Он садится в машину и достаёт из бардачка газетный свёрток.
— Короче, нужно сбывать товар по церквям. Я этим сейчас сам занимаюсь, и ещё один хрен занимается. Но мне некогда. Значит, держи — это живые помощи, понял, образцы. Идёшь в церковь, к батюшке или старосте и говоришь: артель инвалидов-афганцев делает. Показываешь образец. Вот такие, говоришь, складни. Сколько надо — столько привезём. Втюхиваешь им по двести — двадцать твои. Всё, звони.
Поднимаясь в лифте, разворачиваю складень, читаю: Живый в помощи вышняго… Слева, по-моему, Николай Угодник, справа Спаситель. Пытаюсь вспомнить ближайшие церкви. Самое неприятное — Суну звонить, увольняться.
Через три дня я сдал сто пятьдесят штук, принёс домой три тысячи — треть той зарплаты, которую мне платил китаец. На подворье одного из известных заграничных монастырей бледный весенний монах направил меня к отцу настоятелю, который сидел в холодной комнате с облезшими стенами и что-то печатал на компьютере. Пост, что ли, какой-то у них — худые, тихие или, может быть, ушедшие глубоко в себя. Настоятель мне понравился, я уже видел такой типаж в каком-то фильме, взгляд печальный в пол, голос глухой, волосы в косицу сзади. Но при всей своей церковной внешности вполне современный и, видно, умный, раз на машине может работать. Вообще я немного робел перед священником, очень не хотелось говорить ему про инвалидов-афганцев, но надо было.
Подержал в руках образец, спросил «сколько?», вернул. Отправил за тремя пачками — как раз сто пятьдесят штук складничков получается. Я их сдал ему в тот же день и получил деньги.
В Москве где-то триста действующих храмов, если даже будут брать в каждом десятом, то всё равно хлебная работа. Да ещё за городом сколько церквушек. Буду бегать — будут деньги, будут деньги — всё изменится.

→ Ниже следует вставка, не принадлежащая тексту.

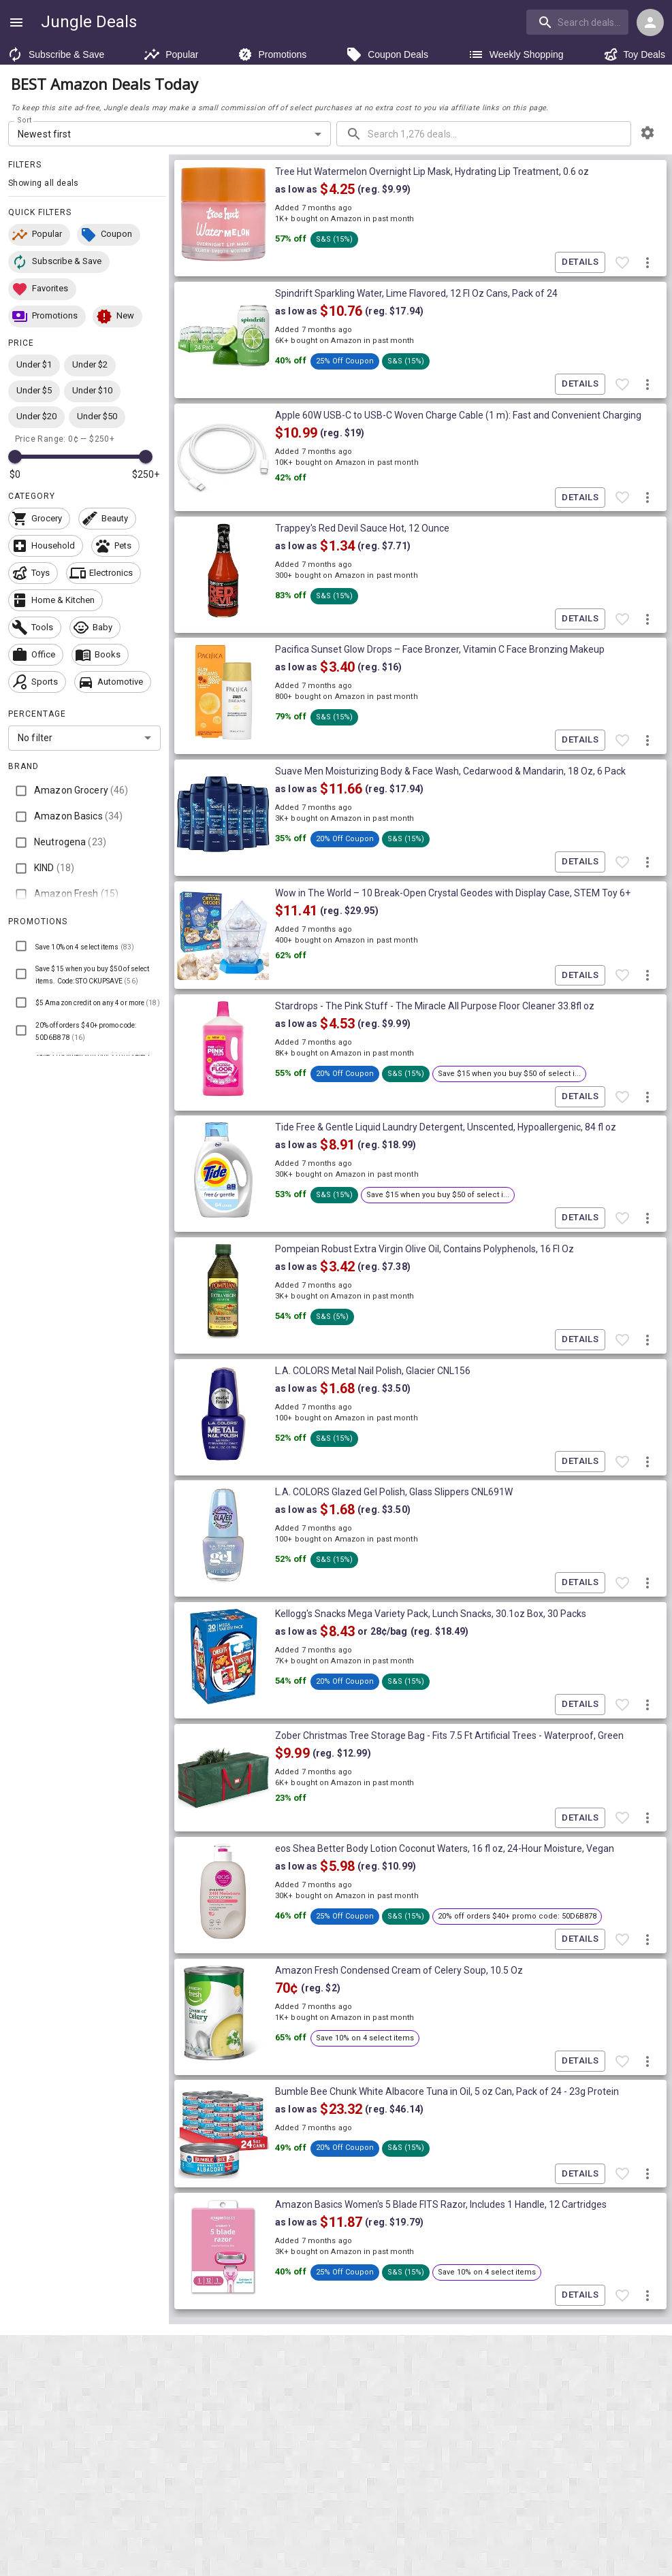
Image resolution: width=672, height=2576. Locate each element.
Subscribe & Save (55, 54)
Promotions (272, 54)
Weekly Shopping (516, 54)
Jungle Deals (89, 21)
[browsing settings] (647, 132)
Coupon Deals (387, 54)
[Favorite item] (622, 262)
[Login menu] (650, 22)
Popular (171, 54)
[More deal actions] (647, 262)
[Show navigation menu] (16, 22)
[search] (577, 22)
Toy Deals (634, 54)
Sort (25, 120)
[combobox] (579, 22)
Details (580, 262)
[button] (39, 235)
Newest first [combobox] (44, 134)
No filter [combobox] (35, 737)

Беру карту, прокладываю маршрут — через Балчуг на Старую площадь, потом по набережной в Хамовники, потом ещё там за парком есть какая-то церквушка, потом через речку в Ивана-воина на Димитрова, потом домой. Назавтра еду куда-нибудь в другую сторону.
После того, как сошёл снег, я начал ездить на велосипеде. Велосипед разбитый, кое-где подвязанный верёвочками, потёртый рюкзачишко за плечами, — кто подумает, что иногда целый рюкзак денег домой привожу. Рассчитываться они любят мелкими купюрами — сотками, двухсотками, особенно после престольных праздников.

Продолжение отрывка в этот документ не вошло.